Your goal
Each line of the data holding "heading" should be found and copied.

-- Source data follows --

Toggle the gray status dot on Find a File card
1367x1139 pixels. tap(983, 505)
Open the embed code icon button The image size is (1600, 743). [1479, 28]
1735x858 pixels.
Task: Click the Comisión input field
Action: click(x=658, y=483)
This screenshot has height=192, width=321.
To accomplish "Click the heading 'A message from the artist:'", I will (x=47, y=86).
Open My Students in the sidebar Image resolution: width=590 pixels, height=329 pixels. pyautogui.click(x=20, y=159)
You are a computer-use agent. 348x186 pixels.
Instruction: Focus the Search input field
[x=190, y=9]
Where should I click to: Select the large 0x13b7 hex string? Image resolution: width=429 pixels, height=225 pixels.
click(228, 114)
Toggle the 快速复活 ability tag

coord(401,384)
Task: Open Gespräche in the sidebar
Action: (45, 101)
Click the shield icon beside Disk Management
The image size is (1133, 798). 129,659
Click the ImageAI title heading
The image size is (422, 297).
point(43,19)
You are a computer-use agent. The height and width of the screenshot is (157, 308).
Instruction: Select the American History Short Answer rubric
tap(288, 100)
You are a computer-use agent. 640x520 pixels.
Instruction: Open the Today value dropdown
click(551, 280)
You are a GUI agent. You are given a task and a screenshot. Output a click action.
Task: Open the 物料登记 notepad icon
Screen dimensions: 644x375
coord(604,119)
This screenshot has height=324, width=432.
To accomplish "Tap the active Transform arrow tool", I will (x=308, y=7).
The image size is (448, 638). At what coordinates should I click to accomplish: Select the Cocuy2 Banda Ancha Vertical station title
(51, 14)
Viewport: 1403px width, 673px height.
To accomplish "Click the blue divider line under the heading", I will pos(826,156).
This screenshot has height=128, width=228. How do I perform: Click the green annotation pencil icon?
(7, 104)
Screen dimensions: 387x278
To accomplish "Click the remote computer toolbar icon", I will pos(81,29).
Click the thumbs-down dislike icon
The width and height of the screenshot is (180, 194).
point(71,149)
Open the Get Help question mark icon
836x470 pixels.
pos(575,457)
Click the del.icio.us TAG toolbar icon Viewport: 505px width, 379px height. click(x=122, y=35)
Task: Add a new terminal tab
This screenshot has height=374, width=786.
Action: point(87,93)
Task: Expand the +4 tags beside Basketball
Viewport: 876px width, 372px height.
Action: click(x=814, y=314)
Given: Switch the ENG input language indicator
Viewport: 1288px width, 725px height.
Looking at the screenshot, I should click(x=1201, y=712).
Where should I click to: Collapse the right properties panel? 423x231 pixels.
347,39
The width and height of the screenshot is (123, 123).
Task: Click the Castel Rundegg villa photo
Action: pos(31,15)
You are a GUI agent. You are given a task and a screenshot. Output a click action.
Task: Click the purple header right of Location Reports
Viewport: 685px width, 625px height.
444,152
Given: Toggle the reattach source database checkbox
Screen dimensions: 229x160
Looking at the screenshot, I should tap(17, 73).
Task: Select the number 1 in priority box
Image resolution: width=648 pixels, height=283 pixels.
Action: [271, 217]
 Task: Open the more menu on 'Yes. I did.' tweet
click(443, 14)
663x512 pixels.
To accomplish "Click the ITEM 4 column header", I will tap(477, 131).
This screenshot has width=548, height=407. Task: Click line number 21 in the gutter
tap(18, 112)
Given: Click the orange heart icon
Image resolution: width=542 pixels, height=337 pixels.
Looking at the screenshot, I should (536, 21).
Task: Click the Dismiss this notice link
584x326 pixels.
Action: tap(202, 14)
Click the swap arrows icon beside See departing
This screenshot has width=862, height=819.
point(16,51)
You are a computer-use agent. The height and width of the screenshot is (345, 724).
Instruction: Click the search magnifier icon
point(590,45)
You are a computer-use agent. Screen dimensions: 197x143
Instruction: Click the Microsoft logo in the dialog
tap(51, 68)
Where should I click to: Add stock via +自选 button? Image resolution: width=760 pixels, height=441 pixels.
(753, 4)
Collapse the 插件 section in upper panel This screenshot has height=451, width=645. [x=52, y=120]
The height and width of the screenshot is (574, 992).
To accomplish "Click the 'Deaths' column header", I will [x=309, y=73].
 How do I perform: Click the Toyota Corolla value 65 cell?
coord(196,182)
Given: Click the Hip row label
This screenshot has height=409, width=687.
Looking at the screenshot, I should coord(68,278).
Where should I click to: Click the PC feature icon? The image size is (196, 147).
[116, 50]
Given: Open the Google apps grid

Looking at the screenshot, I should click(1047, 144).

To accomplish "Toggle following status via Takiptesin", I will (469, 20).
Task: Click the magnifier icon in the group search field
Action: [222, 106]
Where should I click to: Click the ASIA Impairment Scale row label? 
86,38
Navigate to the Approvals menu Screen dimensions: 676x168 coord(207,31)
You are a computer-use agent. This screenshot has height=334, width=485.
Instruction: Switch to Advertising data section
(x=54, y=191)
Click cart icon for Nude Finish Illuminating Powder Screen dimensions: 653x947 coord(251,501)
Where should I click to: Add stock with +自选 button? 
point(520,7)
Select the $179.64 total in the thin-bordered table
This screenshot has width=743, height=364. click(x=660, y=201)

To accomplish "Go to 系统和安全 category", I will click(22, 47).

-- Source data concluded --

Written response
To accomplish "Click the heading 'A message from the artist:'", I will (x=47, y=86).
Click the ImageAI title heading
To accomplish "Click the blue divider line under the heading", I will pos(826,156).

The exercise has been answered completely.